Stored data entries:
****************************************

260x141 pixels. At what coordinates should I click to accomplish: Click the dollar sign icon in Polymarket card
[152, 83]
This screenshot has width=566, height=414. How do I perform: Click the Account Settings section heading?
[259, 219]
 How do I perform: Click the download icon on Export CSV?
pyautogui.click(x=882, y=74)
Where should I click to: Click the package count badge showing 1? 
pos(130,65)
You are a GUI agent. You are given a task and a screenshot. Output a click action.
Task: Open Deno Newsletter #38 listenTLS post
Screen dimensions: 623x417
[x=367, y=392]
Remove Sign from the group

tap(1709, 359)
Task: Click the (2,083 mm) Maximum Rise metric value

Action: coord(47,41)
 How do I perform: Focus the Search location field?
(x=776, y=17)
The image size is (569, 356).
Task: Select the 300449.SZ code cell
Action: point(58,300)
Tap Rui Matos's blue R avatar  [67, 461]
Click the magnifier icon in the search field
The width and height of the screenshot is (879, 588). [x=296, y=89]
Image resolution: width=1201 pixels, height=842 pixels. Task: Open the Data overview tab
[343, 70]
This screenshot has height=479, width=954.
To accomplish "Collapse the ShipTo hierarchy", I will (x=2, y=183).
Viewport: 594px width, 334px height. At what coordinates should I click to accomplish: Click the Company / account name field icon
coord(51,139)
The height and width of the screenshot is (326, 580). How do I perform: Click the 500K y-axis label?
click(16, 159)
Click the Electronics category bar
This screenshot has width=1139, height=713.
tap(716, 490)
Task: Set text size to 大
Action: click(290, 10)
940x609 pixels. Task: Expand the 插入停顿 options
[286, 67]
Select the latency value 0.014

****************************************

* TASK TO CARRY OUT: Starting at the line with "How do I perform: Focus", copy every line down to the last one above, exactly as written and with nothing else.

* RESULT FOR THIS EXERCISE:
 How do I perform: Focus the Search location field?
(x=776, y=17)
The image size is (569, 356).
Task: Select the 300449.SZ code cell
Action: point(58,300)
Tap Rui Matos's blue R avatar  [67, 461]
Click the magnifier icon in the search field
The width and height of the screenshot is (879, 588). [x=296, y=89]
Image resolution: width=1201 pixels, height=842 pixels. Task: Open the Data overview tab
[343, 70]
This screenshot has height=479, width=954.
To accomplish "Collapse the ShipTo hierarchy", I will (x=2, y=183).
Viewport: 594px width, 334px height. At what coordinates should I click to accomplish: Click the Company / account name field icon
coord(51,139)
The height and width of the screenshot is (326, 580). How do I perform: Click the 500K y-axis label?
click(16, 159)
Click the Electronics category bar
This screenshot has width=1139, height=713.
tap(716, 490)
Task: Set text size to 大
Action: click(290, 10)
940x609 pixels. Task: Expand the 插入停顿 options
[286, 67]
Select the latency value 0.014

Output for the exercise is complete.